━━━━━ Source extract ━━━━━

Home | Slavery | Places | Cornwall | Gamlingay | Guernsey | Bookshop | Contact | Site Index

Cornish Textures

This is a pretty stupid page. (Alternatively, it is a canny and perceptive photo-essay.) What I have done is go around taking pictures of surfaces in Cornwall. The result is a load of images that might be interesting, might work as background images on your webpage, might be a sort of entertaining gallery of objets trouvées, or might just be a waste of webspace. However, in that last instance, I console myself that there are far worse culprits than myself when it comes to wasting webspace. So take a look at my surfaces and textures, and enjoy.

dry sand This is genuine Godrevy sand, untouched by human hand or foot, and untouched by seawater for quite a while. This sand is as dry as a bone. However, there is no guarantee that it will remain dry. Yet while it is, it is completely unsuitable for building sandcastles.
wet sand I told you there were no guarantees. This is the same article: genuine Godrevy sand, but the picture was taken just a few minutes after the other. The seawater advanced, then it receded. Wet sand was the result. You can see that it is marginally damper at the bottom of the photo. It is details like these that make reputations.
lichen on a rock near Portreath Just a few miles to the east, at Portreath, this rock, like a million others in Cornwall, is slightly encrusted with lichen. Some rocks are heavily encrusted with lichen but, as this is a family site, I decided to omit my large collection of photographs.

━━━━━

§ Work to do
#1 Copy the rows word for word, from the line that contains "Given: Select the Move tool in the toolbar" through the last of the rows, and leave the pictures out.
#2 Carry the page about Cornish textures on past its final sentence.

━━━━━ Source data ━━━━━

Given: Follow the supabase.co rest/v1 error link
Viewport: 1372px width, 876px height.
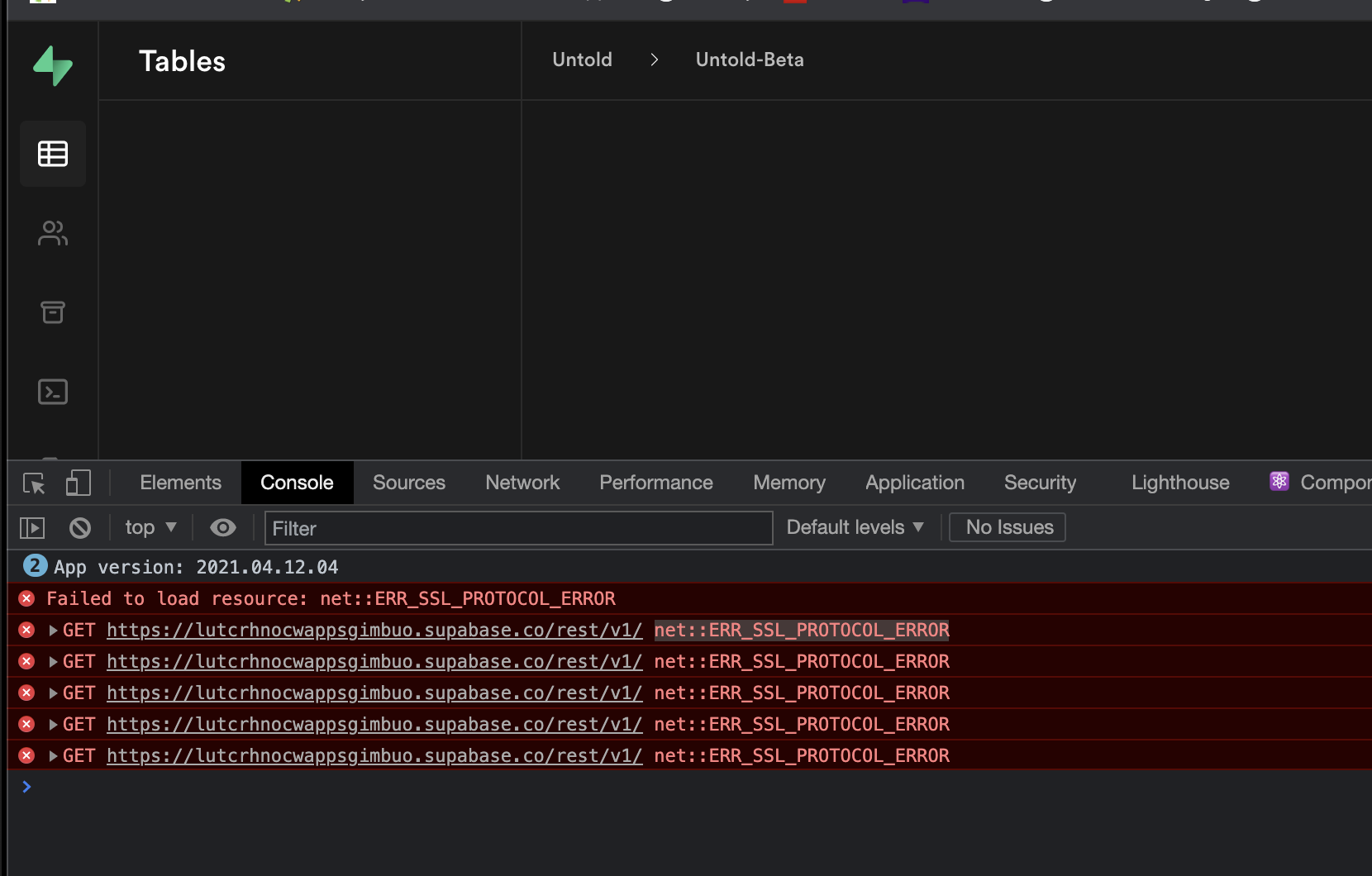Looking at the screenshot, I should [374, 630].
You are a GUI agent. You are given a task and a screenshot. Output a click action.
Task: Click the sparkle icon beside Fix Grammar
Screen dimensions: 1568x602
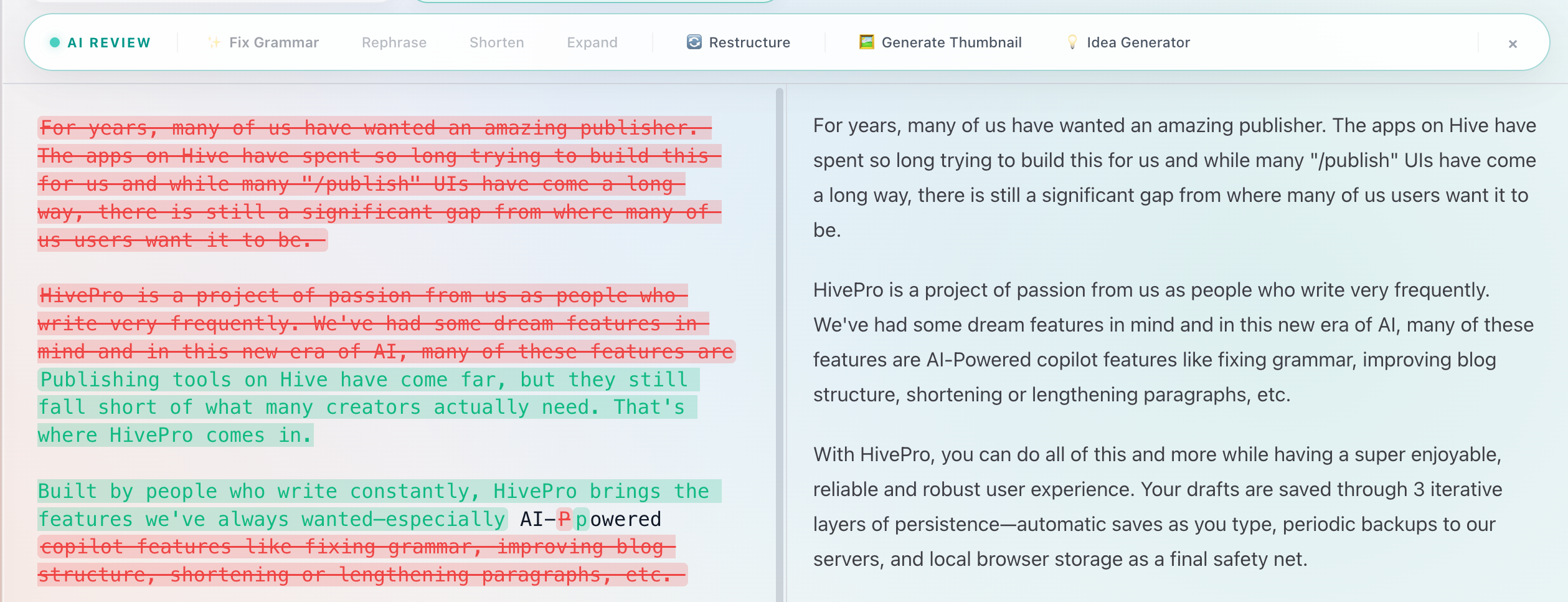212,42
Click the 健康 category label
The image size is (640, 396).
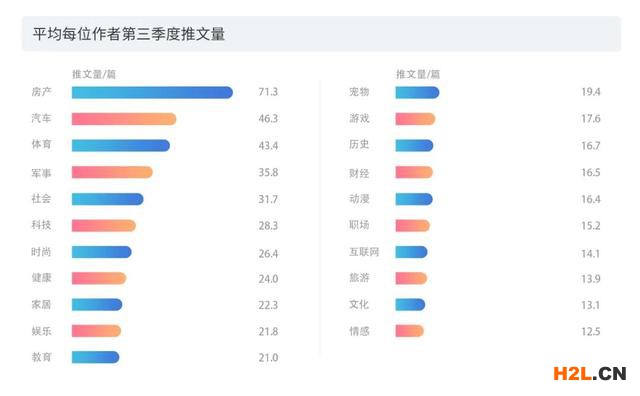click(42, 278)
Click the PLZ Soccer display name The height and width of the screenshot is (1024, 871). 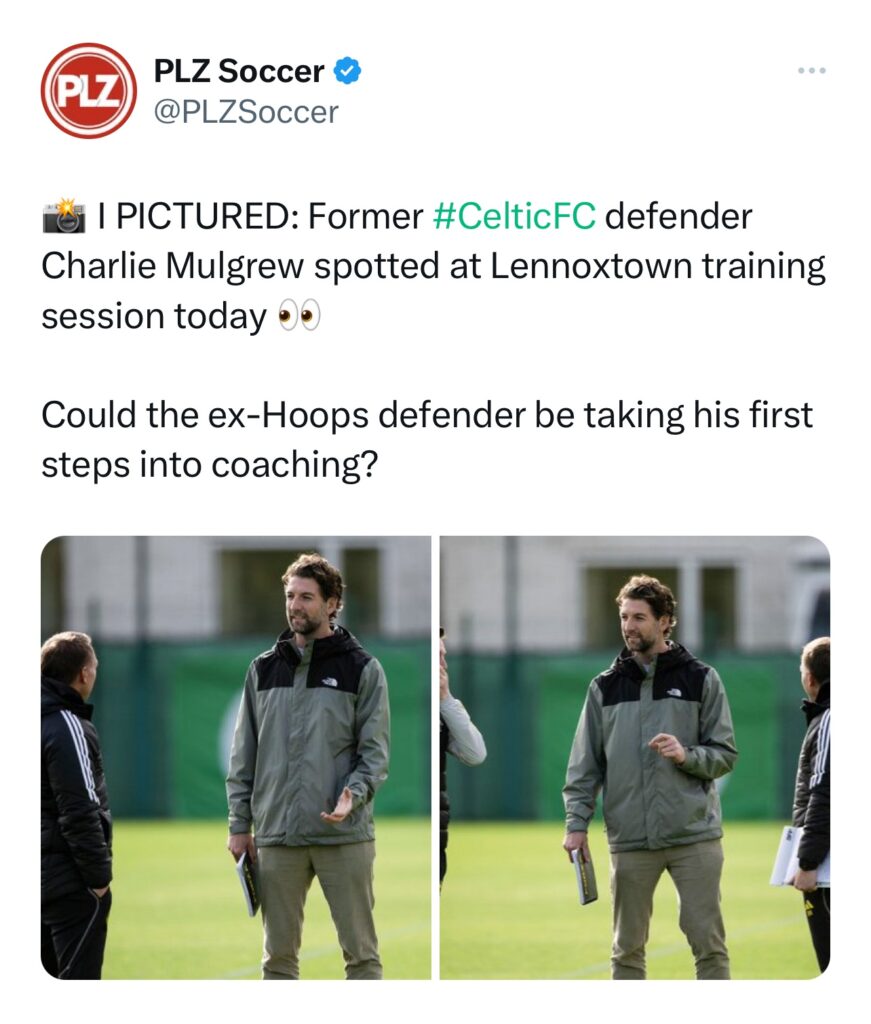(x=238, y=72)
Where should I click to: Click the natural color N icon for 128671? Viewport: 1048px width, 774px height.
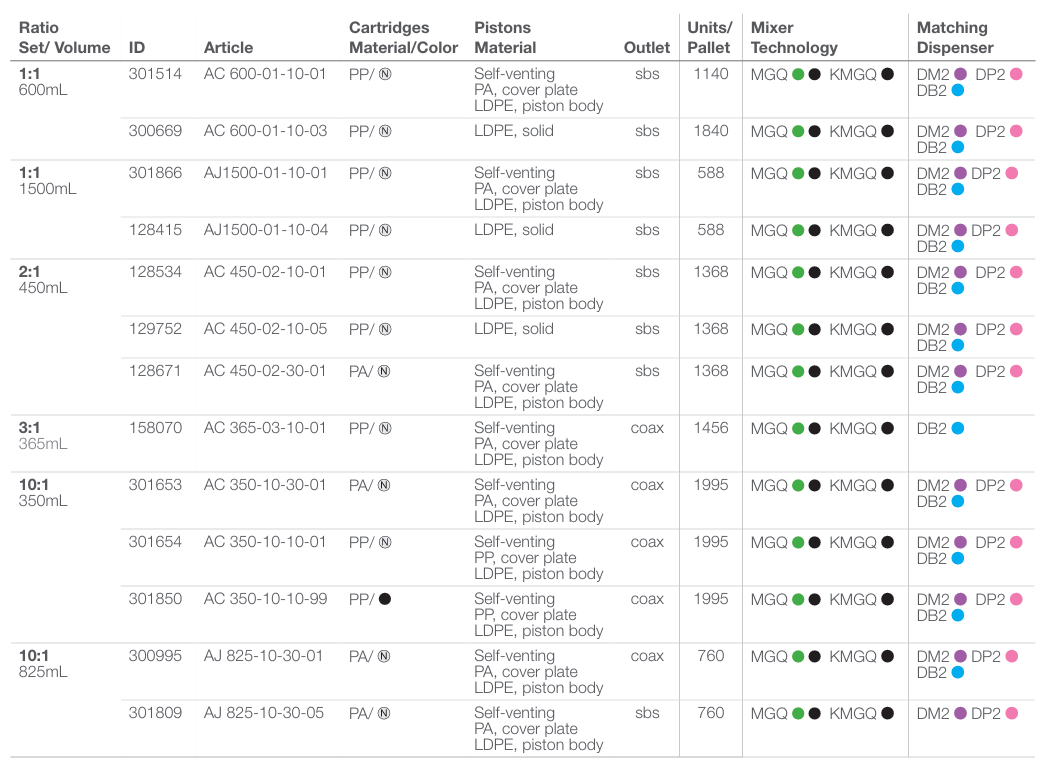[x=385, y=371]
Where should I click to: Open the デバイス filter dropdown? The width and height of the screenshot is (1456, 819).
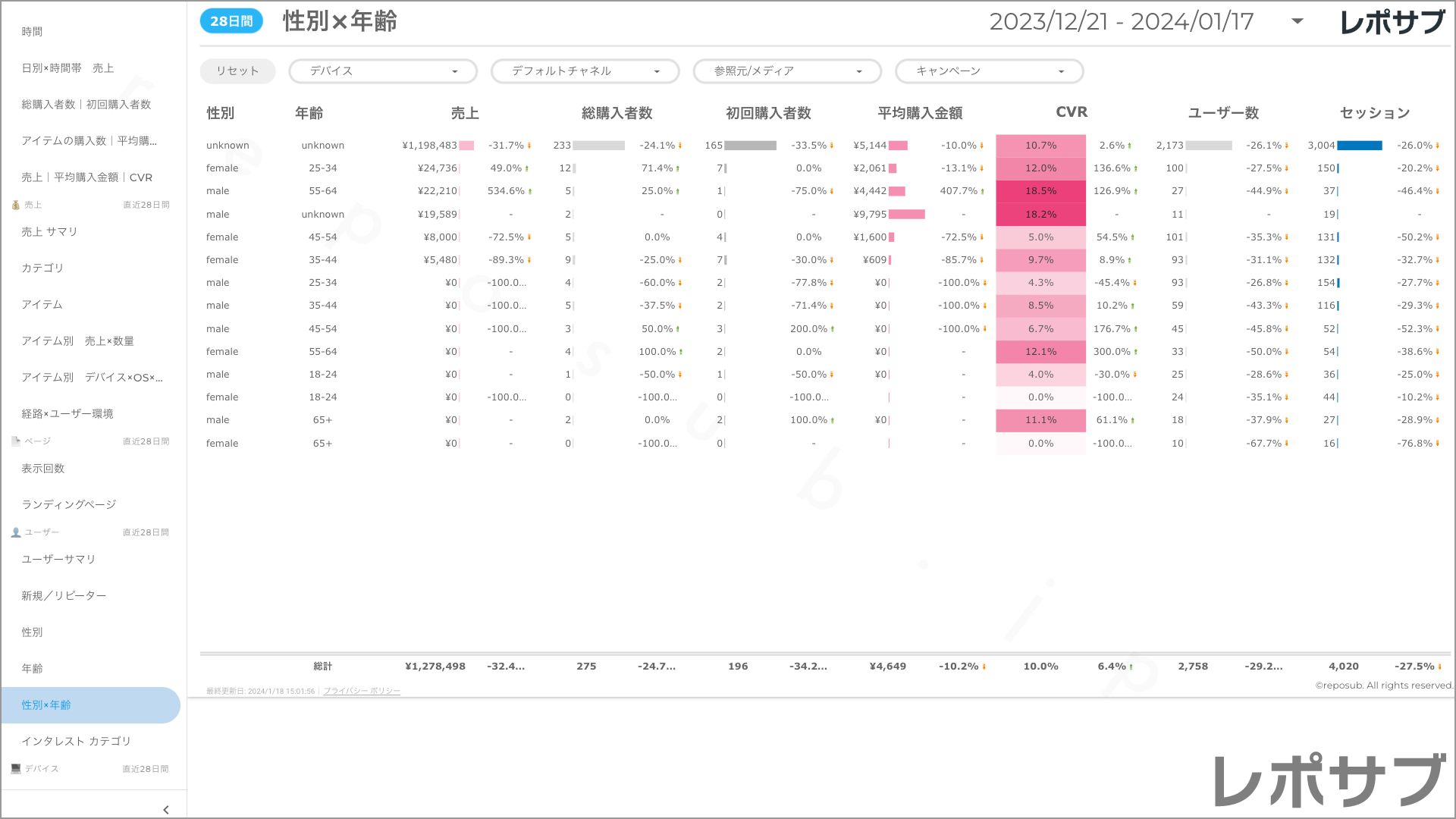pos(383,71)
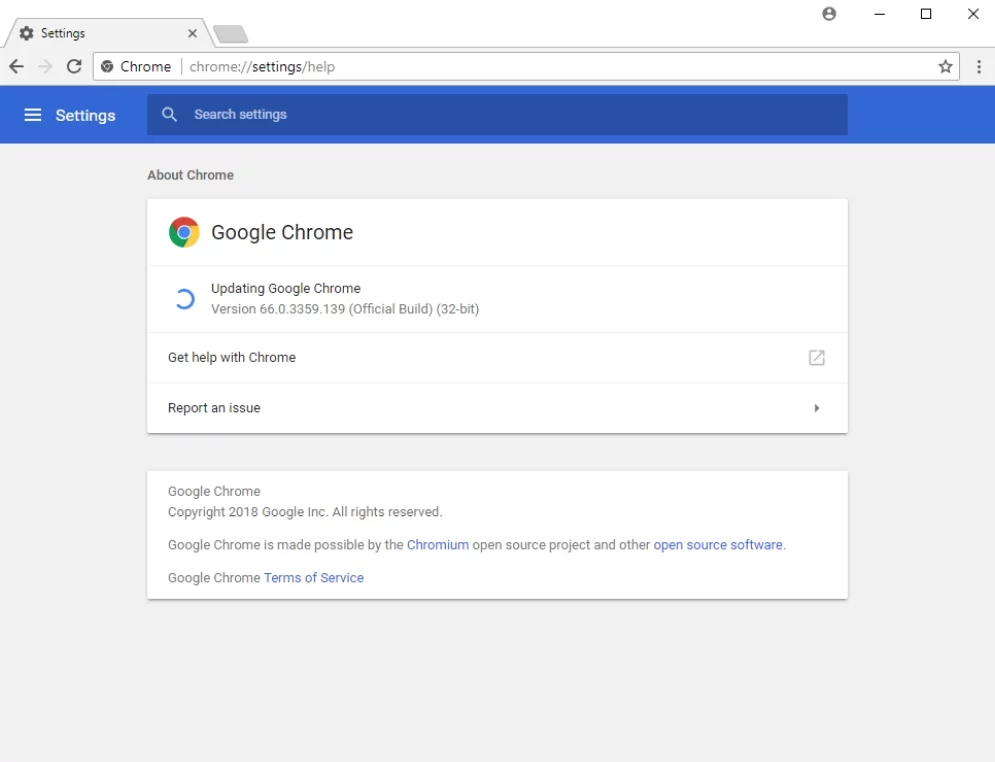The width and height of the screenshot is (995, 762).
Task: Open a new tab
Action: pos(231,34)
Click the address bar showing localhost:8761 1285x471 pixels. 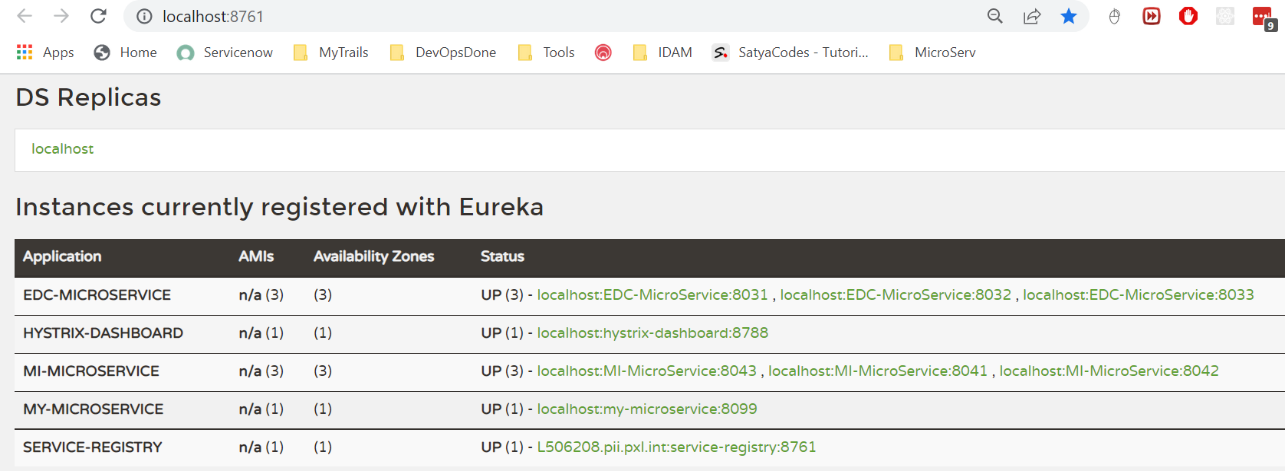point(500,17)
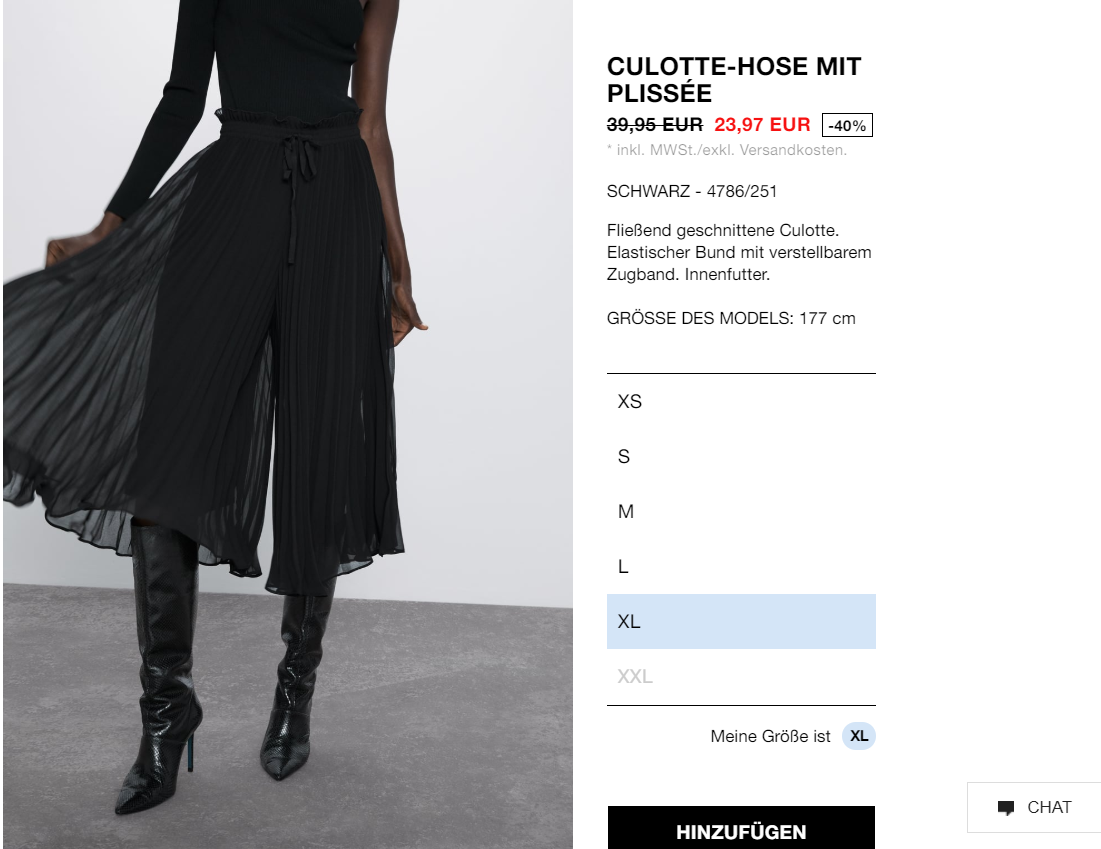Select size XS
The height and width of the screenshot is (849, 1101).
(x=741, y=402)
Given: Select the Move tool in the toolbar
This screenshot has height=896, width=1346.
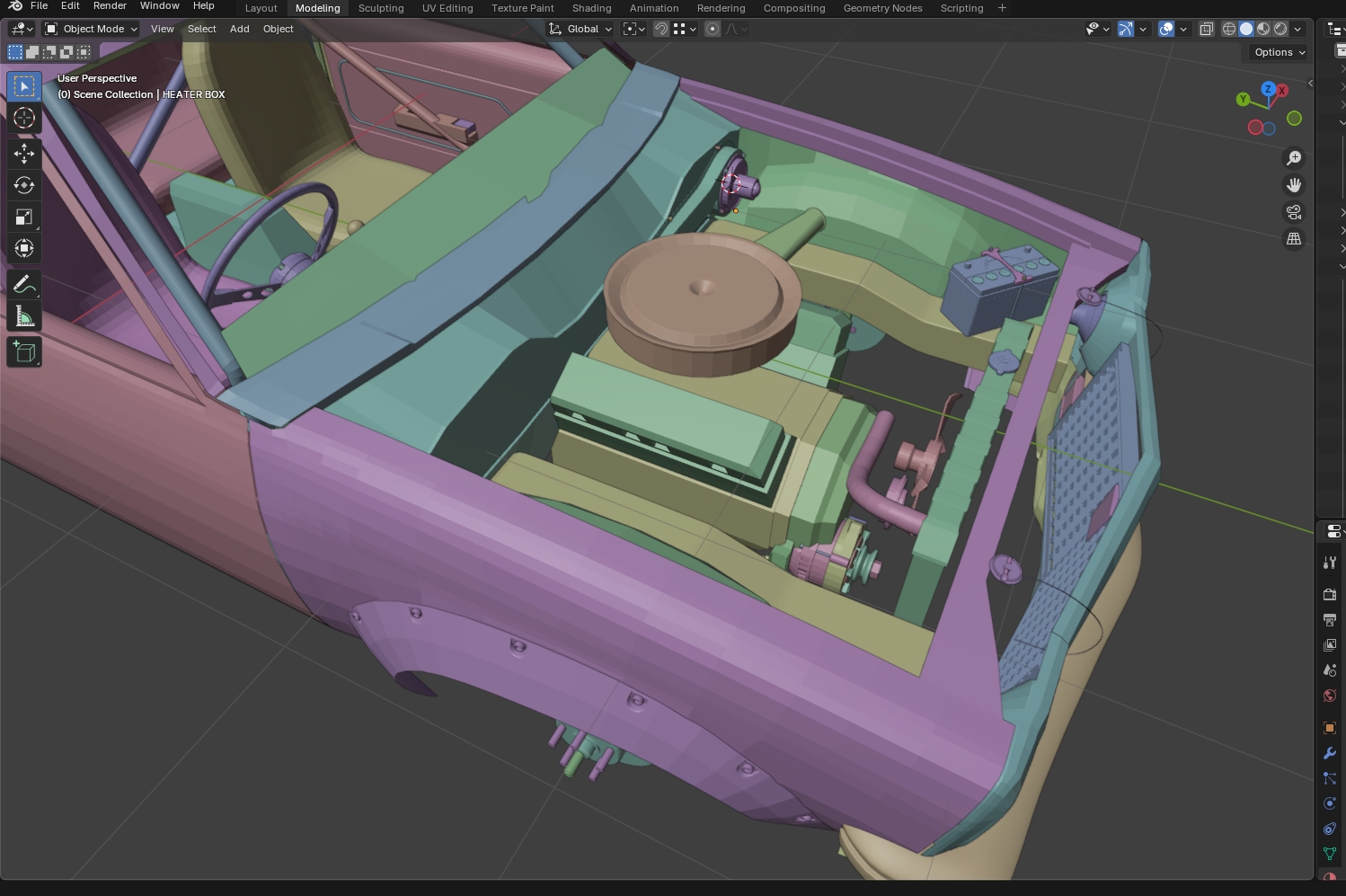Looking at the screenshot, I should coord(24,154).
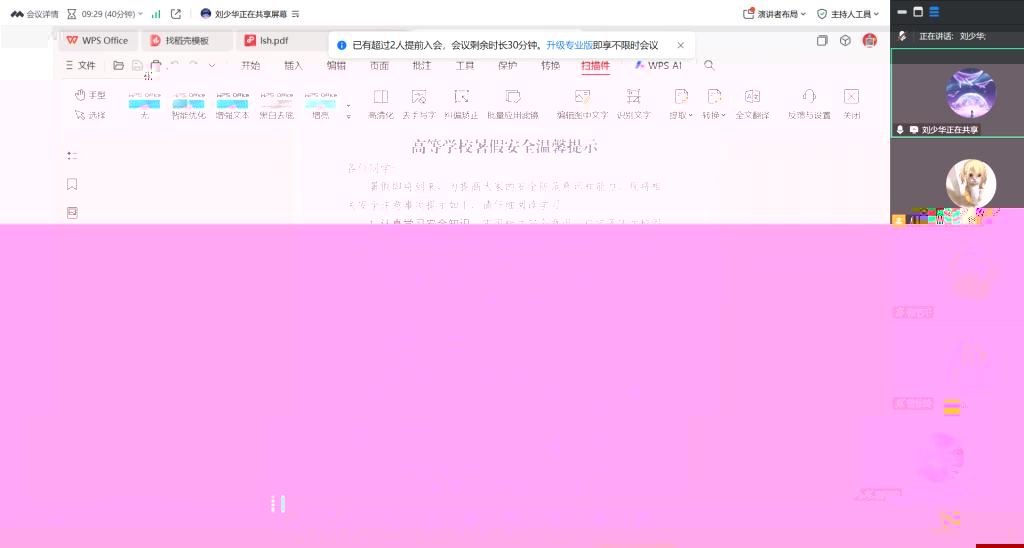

━━━━━

§ Results in order
#1
Given: Select the Move tool in the toolbar
This screenshot has height=896, width=1346.
Looking at the screenshot, I should coord(24,154).

#2
pebbles at Long Rock, Penzance Quite a lot of the south coast of Cornwall is covered in pebbles instead of the fine sand that tourists favour. These pebbles were noticed on the beach at Long Rock, just outside Penzance. Long Rock is also famous for its supermarket, its railway depot, and its bus stop at which no bus ever seems to stop. Particularly if you are trying to go to Helston.
Gorse at Lanyon About six miles to the north, at Lanyon, some gorse. Gorse is also known as furze. In Germany they call it 'Ginster'. By chance, 'Ginster' is also the name of a brand of Cornish pasty (export only: they're not much like the real thing so the Cornish tend to leave them alone). Gorse flowers smell of coconut, strangely, unlike Cornish pasties, which smell of beef and turnip.
Grass On a hillside at Carnmenellis, near Four Lanes, near Redruth, some grass. When I was a child and erroneously said 'ay?' instead of 'pardon?', relatives said: 'don't say "ay", "ay" is wot orses eat'. The difference between grass and hay is colour, and here we see the green of grass magnificently transmutating into the yellow of hay. And not an orse in sight.
Dome of the Eden Project Unlike the other images, this one is artificial. It is the dome of the Eden Project. Ruskin said of Sir Joseph Paxton, the designer of the Crystal Palace, that he wished only "to build greenhouse like no greenhouse was ever built before". Ruskin was a snob, and Paxton would have been proud of the Eden Project.
Cornish funny vicar, with large teeth, and Queen Elizabeth II in foreground The Funny Vicar: A Cornish institution of the 1970s and 80s. Each evening, the local TV station, Westward TV, would close down with a patriotic video of the Queen on walkabout in Plymouth, accompanied by the National Anthem. Each evening, this Dick Emery lookalike would momentarily flash onto the screen. Tim Watters took this photo from the TV screen (a Cornish surface, I argue). I don't know who owns copyright on the video sequence, but I'd be happy to add your name (or remove the image) if you get in touch.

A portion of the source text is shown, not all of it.